Wednesday, December 16, 2009

Example of the Game Industry

Link Here.

*Sigh*

Generally speaking, my overall attitude regarding business is good. I like business; it interests me. Journalism gets a *very* skeptic eye from me, though. Seeing bias in the news is nothing new nowadays, and it seems to skew in the favor of the current readership, or the exploitation of them. Tweaking their pull strings, rapid and constant pushing of certain buttons, these journalists seek to maximize their traffic with sensationalism in lieu of real stories (which is why I linked to a summary, and not the actual podcast). On one hand, I get it; exciting headlines bring in the traffic. On the other, though, anyone can shout loudly about something and get attention; it's something else if you actually have something to say, and I'd rather get news from people with news to tell.

Going back to before, I like business. What I don't like, though, is industry. Industry as a word brings assumption of a group or groups in charge of an entire sector of business. The lack of a threat of being taken over, disrupted, or otherwise lost in wealth and career makes people in that sort of power comfortable and overconfident. I know I'm not the only one who's noticed a pattern or formula in established media.



Game Industry as it is now is neither comfortable nor overconfident in their position now, as evidenced by "stories" like this one (it's not just arbitrary categorization, it's also a misrepresentation of data by splitting it this way. Who says what is casual and not anyway, if that is even the right term? It's like the book industry splitting up the best seller charts so that Harry Potter won't show up on top of the regular list). It's easy to find the ones with an angle that doesn't prove much by looking at the "goal posts", or the conditions of proof. The more complex the goal, the more BS it is.

Whatever happened, by the way, to the customer is always right? Okay, in big business, you have to alter this a bit: the customers are always right. If the people say no, and they vote with their money, that is your loss, and not theirs. I think that many corporations are failing lately have a lot to do with ignoring this idea. Never mind the failing economy, how did the economy fail in the first place? Tricking customers, no matter who they are, will see consequence somehow, even if the top executives get by on a golden parachute. Averting corporate failure with bailouts is the same as propping up a dead parrot and selling it off if you ask me.


See how ridiculous it is?

Anyway, I'm getting off track.

Seeing the game industry suffer and flounder this way tells me that it will either shape up, and bring new and real talent into the fold, or collapse and die. Either way, video games as we know them now will never be the same. Nearly everything will change, and I'm confident that it will change in the next 5 years or so, maybe less. The old way just isn't sustainable anymore.

Entries provided:
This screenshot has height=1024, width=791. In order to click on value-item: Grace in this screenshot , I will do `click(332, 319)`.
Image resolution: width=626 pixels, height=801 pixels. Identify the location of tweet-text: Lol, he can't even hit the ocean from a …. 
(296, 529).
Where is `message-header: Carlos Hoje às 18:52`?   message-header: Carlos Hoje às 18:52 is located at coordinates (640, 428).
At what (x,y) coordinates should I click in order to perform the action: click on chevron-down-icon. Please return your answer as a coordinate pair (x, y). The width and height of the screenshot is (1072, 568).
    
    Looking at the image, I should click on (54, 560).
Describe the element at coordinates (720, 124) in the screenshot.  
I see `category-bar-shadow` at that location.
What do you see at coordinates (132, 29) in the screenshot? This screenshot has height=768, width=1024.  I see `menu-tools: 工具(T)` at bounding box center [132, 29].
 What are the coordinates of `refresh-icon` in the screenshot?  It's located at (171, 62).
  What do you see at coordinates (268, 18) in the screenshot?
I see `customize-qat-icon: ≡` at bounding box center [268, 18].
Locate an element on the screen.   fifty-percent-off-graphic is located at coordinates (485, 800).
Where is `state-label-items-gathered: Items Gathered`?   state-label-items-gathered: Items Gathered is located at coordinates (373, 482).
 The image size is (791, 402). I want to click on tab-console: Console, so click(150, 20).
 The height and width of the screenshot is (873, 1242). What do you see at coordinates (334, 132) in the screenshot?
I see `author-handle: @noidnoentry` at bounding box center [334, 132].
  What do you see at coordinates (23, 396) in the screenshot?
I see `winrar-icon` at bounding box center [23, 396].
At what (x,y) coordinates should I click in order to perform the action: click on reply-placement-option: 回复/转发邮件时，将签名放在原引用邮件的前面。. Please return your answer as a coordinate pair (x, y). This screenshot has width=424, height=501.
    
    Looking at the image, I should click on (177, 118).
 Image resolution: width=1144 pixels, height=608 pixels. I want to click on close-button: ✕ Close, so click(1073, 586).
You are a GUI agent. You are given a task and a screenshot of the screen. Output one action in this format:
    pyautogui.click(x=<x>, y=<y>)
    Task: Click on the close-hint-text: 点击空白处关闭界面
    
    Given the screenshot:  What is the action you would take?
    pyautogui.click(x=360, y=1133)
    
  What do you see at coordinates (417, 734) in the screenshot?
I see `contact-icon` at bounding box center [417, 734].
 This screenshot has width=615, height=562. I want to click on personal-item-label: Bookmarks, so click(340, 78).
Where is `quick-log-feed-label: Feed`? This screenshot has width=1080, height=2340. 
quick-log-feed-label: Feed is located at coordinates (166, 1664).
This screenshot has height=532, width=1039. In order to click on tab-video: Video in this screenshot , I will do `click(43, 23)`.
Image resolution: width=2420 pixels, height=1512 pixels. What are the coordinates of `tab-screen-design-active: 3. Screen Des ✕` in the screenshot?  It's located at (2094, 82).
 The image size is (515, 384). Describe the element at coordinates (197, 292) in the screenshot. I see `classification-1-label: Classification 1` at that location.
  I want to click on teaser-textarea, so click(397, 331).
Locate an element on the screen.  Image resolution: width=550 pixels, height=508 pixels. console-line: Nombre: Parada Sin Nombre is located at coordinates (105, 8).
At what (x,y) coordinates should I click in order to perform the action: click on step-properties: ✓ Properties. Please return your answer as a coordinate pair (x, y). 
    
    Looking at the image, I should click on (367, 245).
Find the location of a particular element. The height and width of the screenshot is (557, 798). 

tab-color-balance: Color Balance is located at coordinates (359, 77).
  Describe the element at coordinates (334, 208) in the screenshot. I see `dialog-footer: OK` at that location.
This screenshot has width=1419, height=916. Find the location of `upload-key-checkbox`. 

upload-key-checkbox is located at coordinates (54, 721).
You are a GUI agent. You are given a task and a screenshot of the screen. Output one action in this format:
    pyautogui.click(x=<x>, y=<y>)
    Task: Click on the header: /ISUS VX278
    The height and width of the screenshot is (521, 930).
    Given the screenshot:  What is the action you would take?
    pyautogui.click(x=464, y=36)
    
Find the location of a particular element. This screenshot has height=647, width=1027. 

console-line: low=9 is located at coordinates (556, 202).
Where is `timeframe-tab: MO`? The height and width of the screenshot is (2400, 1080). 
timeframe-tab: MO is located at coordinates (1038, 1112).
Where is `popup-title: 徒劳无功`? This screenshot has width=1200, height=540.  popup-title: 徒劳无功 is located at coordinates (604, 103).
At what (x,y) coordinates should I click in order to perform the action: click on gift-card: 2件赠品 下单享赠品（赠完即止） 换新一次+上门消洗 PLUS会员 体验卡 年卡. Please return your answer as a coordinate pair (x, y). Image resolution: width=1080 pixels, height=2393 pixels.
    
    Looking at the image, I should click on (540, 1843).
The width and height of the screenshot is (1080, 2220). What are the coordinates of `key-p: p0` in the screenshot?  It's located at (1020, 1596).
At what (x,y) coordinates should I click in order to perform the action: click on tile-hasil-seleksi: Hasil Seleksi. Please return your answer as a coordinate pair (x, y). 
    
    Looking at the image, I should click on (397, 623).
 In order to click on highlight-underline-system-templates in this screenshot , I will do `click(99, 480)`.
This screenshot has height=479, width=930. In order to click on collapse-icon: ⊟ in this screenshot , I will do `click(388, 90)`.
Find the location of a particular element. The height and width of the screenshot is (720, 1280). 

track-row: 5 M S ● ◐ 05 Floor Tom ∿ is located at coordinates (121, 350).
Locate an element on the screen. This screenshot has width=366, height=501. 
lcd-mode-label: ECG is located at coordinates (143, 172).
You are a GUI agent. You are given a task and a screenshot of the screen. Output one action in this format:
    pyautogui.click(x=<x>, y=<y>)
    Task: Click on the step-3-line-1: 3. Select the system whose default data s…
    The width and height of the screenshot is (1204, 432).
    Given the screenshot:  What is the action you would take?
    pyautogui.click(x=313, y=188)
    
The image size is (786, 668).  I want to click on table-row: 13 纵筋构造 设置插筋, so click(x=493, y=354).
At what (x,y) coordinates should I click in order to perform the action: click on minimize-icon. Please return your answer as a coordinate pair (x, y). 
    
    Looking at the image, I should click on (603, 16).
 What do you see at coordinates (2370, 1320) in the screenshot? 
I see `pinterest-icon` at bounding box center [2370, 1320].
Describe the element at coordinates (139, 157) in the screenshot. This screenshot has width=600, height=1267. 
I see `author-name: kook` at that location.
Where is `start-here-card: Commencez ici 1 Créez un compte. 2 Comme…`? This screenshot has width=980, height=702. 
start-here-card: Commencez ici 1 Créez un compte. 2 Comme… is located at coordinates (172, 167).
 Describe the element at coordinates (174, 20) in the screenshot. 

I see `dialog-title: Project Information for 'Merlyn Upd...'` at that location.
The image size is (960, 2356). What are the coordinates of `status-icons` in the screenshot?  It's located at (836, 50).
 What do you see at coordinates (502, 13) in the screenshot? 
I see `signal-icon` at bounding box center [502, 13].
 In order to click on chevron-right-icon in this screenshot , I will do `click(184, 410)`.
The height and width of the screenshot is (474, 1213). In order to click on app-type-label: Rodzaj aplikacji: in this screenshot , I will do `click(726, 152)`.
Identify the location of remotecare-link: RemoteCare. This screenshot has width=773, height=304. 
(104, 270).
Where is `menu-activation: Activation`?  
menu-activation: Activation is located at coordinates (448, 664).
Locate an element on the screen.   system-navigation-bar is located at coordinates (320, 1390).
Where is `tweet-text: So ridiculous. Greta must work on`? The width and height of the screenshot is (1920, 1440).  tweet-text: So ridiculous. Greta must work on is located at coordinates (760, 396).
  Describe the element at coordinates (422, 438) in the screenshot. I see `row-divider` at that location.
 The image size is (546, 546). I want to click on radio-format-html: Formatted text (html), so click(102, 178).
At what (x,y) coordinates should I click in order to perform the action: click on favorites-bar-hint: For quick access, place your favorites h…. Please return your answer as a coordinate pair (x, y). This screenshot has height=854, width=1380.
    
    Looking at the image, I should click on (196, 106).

Directions:
In the blog post on the game industry, what does the writer compare averting corporate failure with bailouts to?

Task result:
Propping up a dead parrot and selling it off.